Mi è capitato l'altro giorno di rileggere un articolo tragicomico: un ex-maratoneta squalificato per doping si iscrive a una gara non competitiva (non avrebbe potuto) e taglia il traguardo davanti a tutti, anche agli atleti iscritti alla gara competitiva. 

Il running sale raramente agli onori della cronaca - neanche gli atleti più famosi guadagnano molto, specie se raffrontiamo lo sforzo fatto con i ritorni in moneta sonante, e certo è brutto che sia per notizie come questa. 

Se c'è una cosa assurda che non capirò mai è il doping tra i professionisti. Mi rattrista ogni volta che leggo di un atleta professionista scoperto a doparsi. Mi rattrista ancor di più il tragico teatrino a contorno di compagni/allenatori/dirigenti che non ne sapevano niente. Ma l'alibi per chi si dopa ha una forte attrattiva: "l'ha fatto per ottenere soldi e fama, anche mettendo a repentaglio la propria salute, ma se diventi ricco e famoso, puoi permetterti di curarti, se serve". Non che questo attenui le colpe di uno squallido baro che gioca con le carte truccate, a discapito di chi ci mette "solo" corpo e anima.

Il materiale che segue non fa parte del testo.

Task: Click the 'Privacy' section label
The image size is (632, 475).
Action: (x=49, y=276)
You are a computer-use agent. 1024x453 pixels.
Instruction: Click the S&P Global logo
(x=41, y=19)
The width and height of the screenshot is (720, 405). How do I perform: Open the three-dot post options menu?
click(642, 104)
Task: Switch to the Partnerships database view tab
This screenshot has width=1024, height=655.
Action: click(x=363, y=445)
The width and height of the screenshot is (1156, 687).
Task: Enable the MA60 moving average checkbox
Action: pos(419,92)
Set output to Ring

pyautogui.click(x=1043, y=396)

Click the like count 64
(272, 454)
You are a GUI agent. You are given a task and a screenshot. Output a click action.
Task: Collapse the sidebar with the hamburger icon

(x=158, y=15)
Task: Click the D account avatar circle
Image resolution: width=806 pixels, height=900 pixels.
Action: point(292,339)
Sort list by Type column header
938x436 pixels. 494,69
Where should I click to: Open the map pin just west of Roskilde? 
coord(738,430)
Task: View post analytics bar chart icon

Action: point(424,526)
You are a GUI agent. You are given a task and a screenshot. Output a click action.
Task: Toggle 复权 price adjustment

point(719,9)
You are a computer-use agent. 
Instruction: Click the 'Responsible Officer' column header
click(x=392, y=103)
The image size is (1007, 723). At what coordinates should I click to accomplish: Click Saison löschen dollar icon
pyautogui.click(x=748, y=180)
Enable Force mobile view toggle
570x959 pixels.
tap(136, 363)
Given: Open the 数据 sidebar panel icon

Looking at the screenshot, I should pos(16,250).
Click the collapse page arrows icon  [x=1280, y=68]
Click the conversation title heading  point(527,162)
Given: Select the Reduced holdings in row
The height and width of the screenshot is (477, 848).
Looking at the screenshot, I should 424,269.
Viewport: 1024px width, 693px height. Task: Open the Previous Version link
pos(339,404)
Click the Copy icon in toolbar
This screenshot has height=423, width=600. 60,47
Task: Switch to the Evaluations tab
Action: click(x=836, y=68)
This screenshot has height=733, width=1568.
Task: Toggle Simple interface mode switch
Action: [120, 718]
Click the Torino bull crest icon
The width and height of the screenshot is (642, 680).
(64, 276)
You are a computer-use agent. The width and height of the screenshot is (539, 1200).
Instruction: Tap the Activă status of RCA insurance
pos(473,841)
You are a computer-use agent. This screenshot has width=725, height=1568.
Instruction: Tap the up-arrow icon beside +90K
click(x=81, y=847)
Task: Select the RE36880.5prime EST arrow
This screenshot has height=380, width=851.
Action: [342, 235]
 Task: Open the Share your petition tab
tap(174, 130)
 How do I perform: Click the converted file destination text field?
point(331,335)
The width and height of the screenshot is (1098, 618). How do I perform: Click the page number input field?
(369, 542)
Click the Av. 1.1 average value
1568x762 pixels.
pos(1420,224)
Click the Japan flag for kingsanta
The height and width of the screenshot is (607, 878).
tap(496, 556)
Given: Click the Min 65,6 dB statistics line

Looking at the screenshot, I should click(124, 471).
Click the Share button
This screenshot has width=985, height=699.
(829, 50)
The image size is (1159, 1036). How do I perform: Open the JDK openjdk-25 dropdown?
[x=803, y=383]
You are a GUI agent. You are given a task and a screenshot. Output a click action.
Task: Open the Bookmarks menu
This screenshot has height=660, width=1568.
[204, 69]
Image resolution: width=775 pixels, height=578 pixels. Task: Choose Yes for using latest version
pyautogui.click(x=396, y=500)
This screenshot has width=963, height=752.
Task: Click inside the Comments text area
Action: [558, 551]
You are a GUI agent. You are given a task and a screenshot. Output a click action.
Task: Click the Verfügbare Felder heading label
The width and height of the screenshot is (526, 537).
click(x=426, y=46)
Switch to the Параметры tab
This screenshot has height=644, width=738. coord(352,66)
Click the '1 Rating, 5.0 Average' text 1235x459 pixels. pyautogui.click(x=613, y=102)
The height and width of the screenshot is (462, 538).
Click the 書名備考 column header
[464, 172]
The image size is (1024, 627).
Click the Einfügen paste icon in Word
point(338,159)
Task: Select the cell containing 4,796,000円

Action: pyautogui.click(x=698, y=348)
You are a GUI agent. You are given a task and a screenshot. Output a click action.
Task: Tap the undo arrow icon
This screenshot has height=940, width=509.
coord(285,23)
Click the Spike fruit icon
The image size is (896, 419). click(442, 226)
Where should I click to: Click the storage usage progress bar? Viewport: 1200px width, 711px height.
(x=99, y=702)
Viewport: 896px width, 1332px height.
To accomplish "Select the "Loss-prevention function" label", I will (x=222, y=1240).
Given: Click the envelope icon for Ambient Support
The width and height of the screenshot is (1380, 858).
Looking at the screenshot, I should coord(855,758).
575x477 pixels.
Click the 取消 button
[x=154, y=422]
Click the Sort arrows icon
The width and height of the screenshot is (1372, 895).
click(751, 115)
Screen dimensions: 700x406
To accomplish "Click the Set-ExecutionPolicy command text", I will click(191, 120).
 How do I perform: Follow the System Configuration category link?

Ancora più assurdo è il doping tra gli amatori, quelli che fanno dello sport una grande passione, ma che non possono (non riescono) farne una professione. Sportivi forti, ma non fortissimi, che hanno superato l'età in cui da "giovane promessa" (lasciando perdere quelli con genitori fuori di testa) si diventa un atleta vero e proprio, ma sono rimasti nel limbo tra quelli che vincono tutte le gare e quelli che fanno sport per diletto. Credo sia enorme lo stress per aver mancato di poco il mondo del professionismo, che dà soldi e fama. Nel limbo si può aspirare solo alla poca fama e ai pochi soldi che circolano nelle competizioni di secondo livello. Tra questi atleti - perché sono atleti, e si allenano, mangiano, vivono da atleti - ce n'è sempre qualcuno che fa il furbo, e si affida al doping per superare gli altri. Questa cosa è doppiamente assurda perché la bilancia pende più sui danni alla salute che sui pochi soldi e l'effimera fama guadagnati nelle gare di secondo livello.

C'è poi un terzo livello doping, quello tra gli amatori senza nessuna ambizione, se non quella di stare davanti all'amico o al compagno di squadra. Sebbene se ne parli poco, è un fenomeno molto diffuso (si stimano 300mila italiani!), una sorta di "maggioranza silenziosa" che prende farmaci con poca o nulla coscienza di quello che fa, compromettendo così la prestazione sportiva e alla fine anche il proprio fisico.

Per questo è assurdo tre volte il doping tra i runner amatoriali: in cambio di una prestazione mediocre avranno né soldi né fama. 

È tre volte assurdo perché l'amatore inizia un'attività per il benessere fisico, e poi passa a sacrificare il benessere per una fugace soddisfazione.

È infine tre volte assurdo perché si trasmette il messaggio sbagliato che per migliorare basta prendere la medicina giusta, invece che sudare sangue sulla strada.

Chi lo fa dovrebbe essere condannato ad almeno vent'anni di lavori socialmente utili, ad aiutare persone malate, che prendono medicine per vivere, e che ne farebbero volentieri a meno per avere anche un solo giorno da persona sana.